After years of delays and failures, the airline industry on Wednesday began complex negotiations to implement a scheme to reduce its carbon footprint.
Although the aviation sector was exempted from the December 2015 Paris accord on reducing greenhouse gas emissions linked to global warming, aviation officials are mindful of the need to curb the sector's growing CO2 emissions.
Climate change topped the agenda at the opening of the International Civil Aviation Organization's (ICAO's) triennial meeting on Wednesday.
"The global aviation network currently manages some 10 million passengers and 100,000 flights daily, with international aviation contributing 1.3 percent a year to global man-made CO2 emissions," ICAO President Olumuyiwa Benard Aliu said.
ICAO delegates are expected to adopt by consensus a climate scheme called the Carbon Offset and Reduction Scheme for International Aviation, or CORSIA.
Its goal is to cap airline CO2 emissions by 2035 at 2020 levels.
Although climate activists have panned the initiative, the aviation sector says the target is ambitious and a real challenge, considering that the number of flights and passengers are expected to double during that period.

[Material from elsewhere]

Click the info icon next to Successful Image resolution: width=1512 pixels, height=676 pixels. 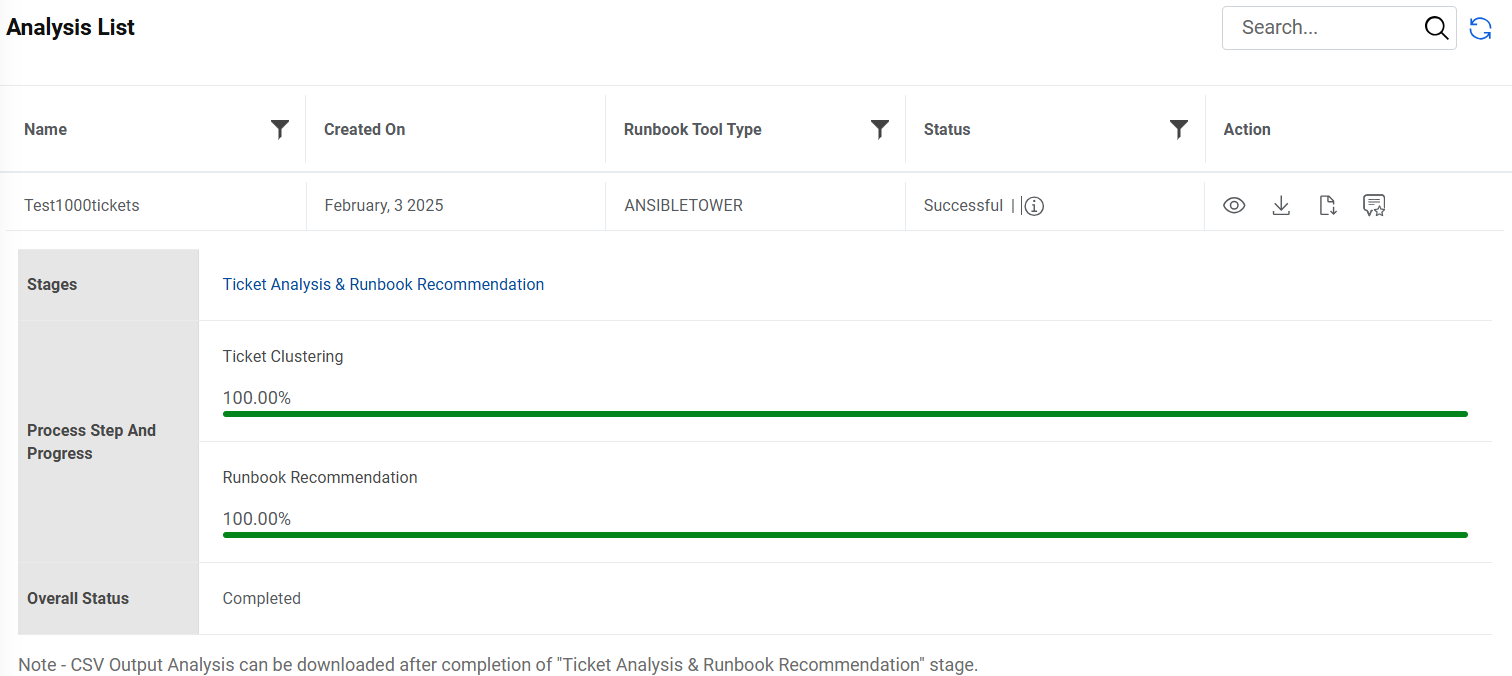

To meet the target, CORSIA would be implemented in two phases, starting with a voluntary phase and then making it mandatory in 2027.
The aviation industry must first agree to adopt an existing set of international standards for measuring emissions, which would allow airlines to buy credits from companies in other sectors at market rates.
CORSIA has opponents, however. Russia and India objected to its adoption on the eve of the ICAP meeting.
India's minister of civil aviation, Gajapathi Ashok, said: "We do not agree on a freezing of emission at 2020 levels."
"This would be regressive and hurt the aviation sector... especially for countries where aviation sector is not mature," he added.
Russian Deputy Transport Minister Valery Okulov was also critical, saying it "will not reduce the volume of greenhouse gases, but rather increase it".
CORSIA, he predicted, will "negatively influence the development of civil aviation".
Steele, however, said delegates don't have much choice but to adopt CORSIA. There is "no plan B," he said.